基因融合

基因融合在基因组中非常普遍，也是一些类型癌症的标志。它是由两个不相关的基因融合形成的一种基因产物，具有全新的功能或与两个融合前基因不同的功能。一个强启动子与一个下游功能基因（原癌基因）的融合在某些癌症中是普遍的。创建融合基因的机制与生成基因的功能一样多变。据估计半数的前列腺癌含有TMPRSS2和ETS转录因子家族成员之间的融合。目前有几种测序的方法用于研究融合基因，如肿瘤的全基因组测序和mRNA-Seq。

全基因组测序研究的成功要点：

利用Illumina的测序技术很容易检测基因融合，其中末端配对（PE）测序的应用对成功检测融合基因尤为关键。全基因组测序及末端配对序列是目前检测所有基因融合的最准确、最全面的工具，这些基因融合包括了重复、倒位、覆盖和单碱基插入缺失。

全基因组测序在发现全新的基因融合断裂点方面更胜一筹，测序的深度和更长的测序序列实现了在融合连接单元单碱基的分辨率，为研究产生融合的机制提供了线索。这一能力是测序所独有的。

mRNA-Seq是一种非常高效的方法，能为大量样品的筛查提供一种相对经济高效的途径。mRNA-Seq研究一般基于高表达融合基因将有着最大生物学影响的假设，它对检测高表达癌基因特别有效，但仅限于有着polyA尾巴的基因，很难获得基因间隔区域和UTR区域上的信息。
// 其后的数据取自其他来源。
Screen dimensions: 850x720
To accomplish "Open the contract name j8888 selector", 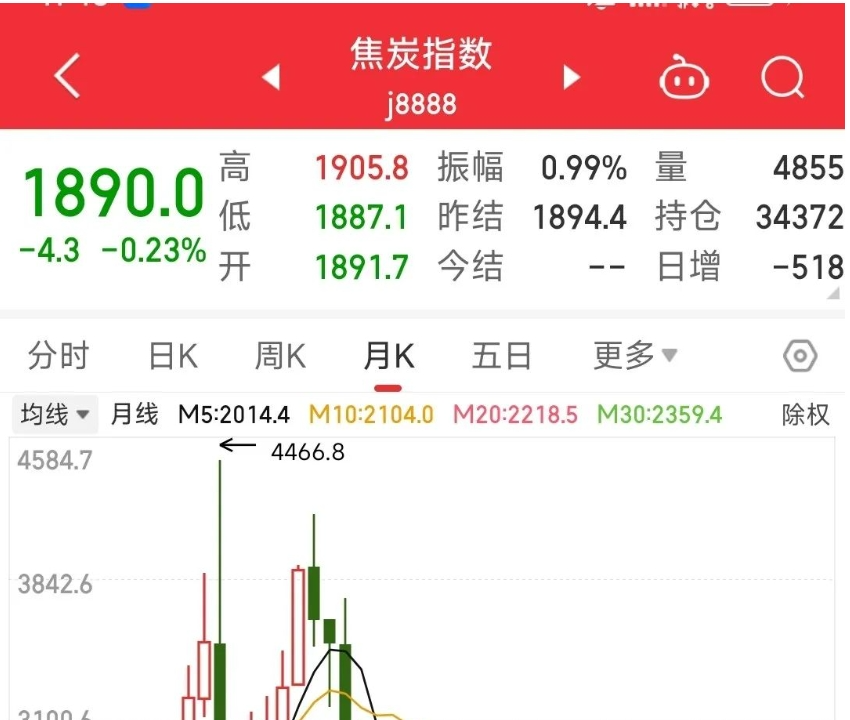I will [x=421, y=104].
大多数RNA-Seq分析比对的算法假设RNA序列中的所有相关序列片段均来自同一个染色体，而基因融合的两个基因往往来自两个不同染色体，例如断裂-融合-桥接循环所产生的基因融合。对于这类情况，传统算法往往无法检测或正确拼接。

许多研究使用培养的细胞系，肿瘤细胞系更是癌症研究的常规工具，但这些细胞系能在多大程度上代表原发肿瘤仍不清楚。天生不稳定的细胞系经过长时间培养后可积累大量突变，而培养过程中种群减少所造成的遗传瓶颈又会大大加速突变的累积。
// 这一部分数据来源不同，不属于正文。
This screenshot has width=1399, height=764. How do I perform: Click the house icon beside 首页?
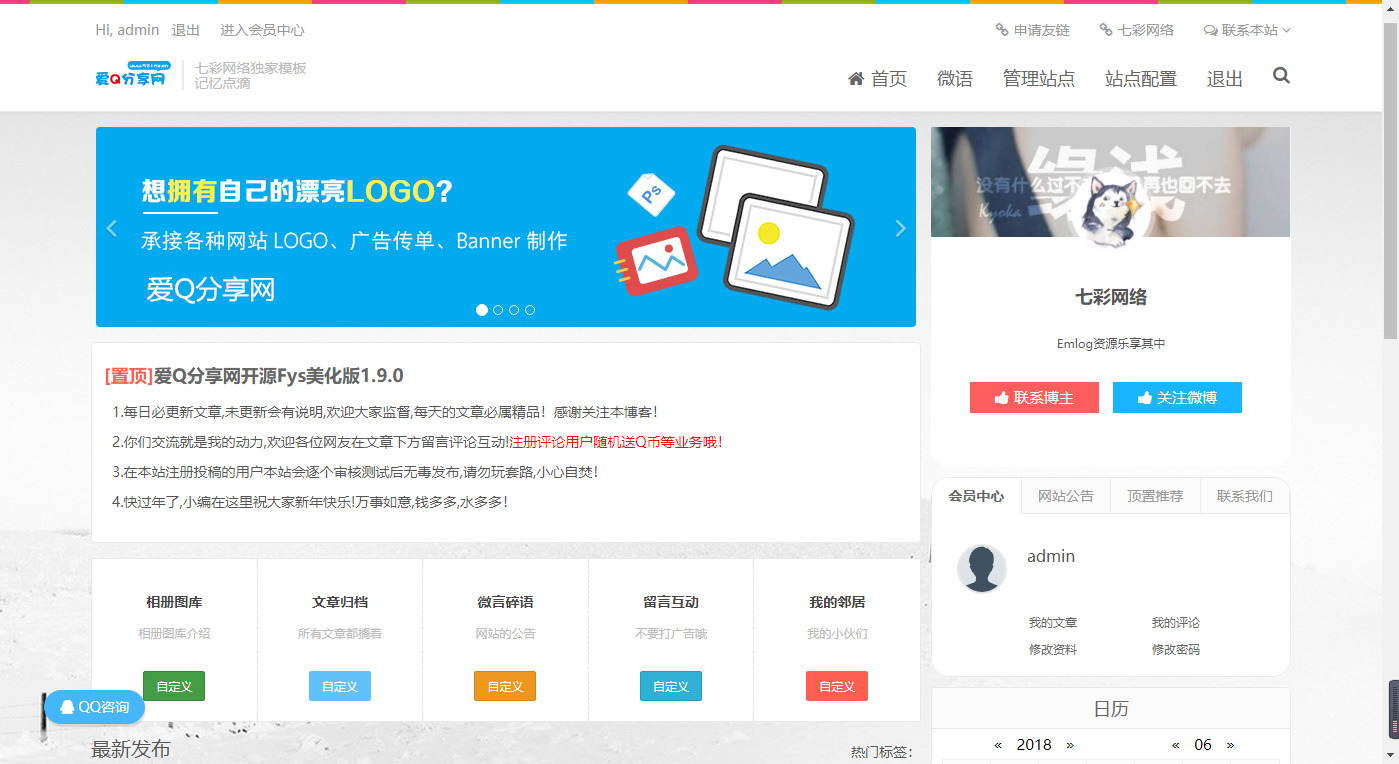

目前大部分发表的研究所包含的样品数量是非常少的，所以大部分测序研究被认为是假设推导生成的。在测序实验的设计中，许多未解决的问题仍然存在，例如我们还不清楚在测序实验中如何应用多重检验纠正。随着更多的测序信息出现，大部分癌症类型可根据其分子表型划分为几种亚型，这使得实验本身的作用严重降低，而可靠分析所需的样品数量却大大增加。我们预计未来为获得统计学上可靠的的结果，测序实验的样本量会非常大，达到成千上万。

基因组突变

所有癌症在发展过程中都会积累大量体细胞突变，其中司机突变是对癌症发展很关键的体细胞改变，而剩下的就被称为乘客突变。目前研究人员已经编制出一些癌症类型的体细胞突变综合目录。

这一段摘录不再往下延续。